/juː-ti-ɛf/
noun — "a family of Unicode Transformation Format encodings."
UTF (Unicode Transformation Format) refers collectively to a set of character encoding schemes designed to represent Unicode code points as sequences of bytes or code units. Each UTF variant defines a method to convert the abstract numeric code points of Unicode into a binary format suitable for storage, transmission, and processing in digital systems. The most common UTFs are UTF-8, UTF-16, and UTF-32, each with different characteristics optimized for efficiency, compatibility, or simplicity.
Technically, a UTF defines:
- How each Unicode code point (U+0000 to U+10FFFF) maps to one or more code units (bytes or 16-/32-bit units).
- Rules for encoding and decoding sequences of code units, including handling multi-unit characters and surrogate pairs (for UTF-16).
- Optional markers such as a Byte Order Mark (BOM) to indicate endianness in UTF-16 and UTF-32.
Examples of UTF variants include:
- UTF-8 — variable-length encoding using 1 to 4 bytes per code point, backward-compatible with ASCII.
- UTF-16 — uses 16-bit units, with surrogate pairs for code points above U+FFFF.

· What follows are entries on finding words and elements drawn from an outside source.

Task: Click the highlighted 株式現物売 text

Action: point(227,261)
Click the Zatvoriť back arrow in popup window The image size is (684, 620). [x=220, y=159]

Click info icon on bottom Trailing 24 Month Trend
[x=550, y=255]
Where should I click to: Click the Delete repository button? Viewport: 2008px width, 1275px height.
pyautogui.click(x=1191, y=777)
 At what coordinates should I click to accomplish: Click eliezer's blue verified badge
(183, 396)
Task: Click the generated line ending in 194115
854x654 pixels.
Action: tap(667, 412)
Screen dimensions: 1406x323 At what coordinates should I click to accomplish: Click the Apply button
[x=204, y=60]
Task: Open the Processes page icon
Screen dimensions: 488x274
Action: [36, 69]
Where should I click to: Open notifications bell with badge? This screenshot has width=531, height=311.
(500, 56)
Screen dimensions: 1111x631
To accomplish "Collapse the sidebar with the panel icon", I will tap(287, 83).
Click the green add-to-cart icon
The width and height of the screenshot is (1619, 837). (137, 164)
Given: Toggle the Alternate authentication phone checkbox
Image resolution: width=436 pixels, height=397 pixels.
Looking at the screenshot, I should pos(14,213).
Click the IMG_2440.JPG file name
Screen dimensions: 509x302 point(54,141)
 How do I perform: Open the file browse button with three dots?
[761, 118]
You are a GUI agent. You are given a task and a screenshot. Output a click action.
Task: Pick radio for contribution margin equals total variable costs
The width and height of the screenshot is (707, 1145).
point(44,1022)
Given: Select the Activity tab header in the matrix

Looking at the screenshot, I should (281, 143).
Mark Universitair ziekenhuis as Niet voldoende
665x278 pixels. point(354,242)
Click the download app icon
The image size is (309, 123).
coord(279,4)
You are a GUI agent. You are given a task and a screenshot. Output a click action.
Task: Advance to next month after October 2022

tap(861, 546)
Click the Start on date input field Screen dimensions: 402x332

- UTF-32 — fixed-length encoding using 32 bits per code point, simple but space-inefficient.
# example: representing the character "A" in different UTFs
char = "A" # code point U+0041
utf8_bytes = char.encode('utf-8') # b'\x41'
utf16_bytes = char.encode('utf-16') # b'\xff\xfe\x41\x00'
utf32_bytes = char.encode('utf-32') # b'\xff\xfe\x00\x00\x41\x00\x00\x00'
Conceptually, UTF is the bridge between Unicode’s abstract set of characters and practical binary storage or communication formats. Each variant balances trade-offs between storage efficiency, processing complexity, and compatibility with existing systems. UTFs ensure that text in any language or script can be represented reliably across platforms, devices, and applications.
In practice, choosing the appropriate UTF depends on the system’s needs. UTF-8 is most common for web and file formats, UTF-16 is used in environments optimized for 16-bit units (e.g., Windows, Java), and UTF-32 provides straightforward indexing at the cost of storage space.
See Unicode, UTF-8, UTF-16, UTF-32, Character Encoding.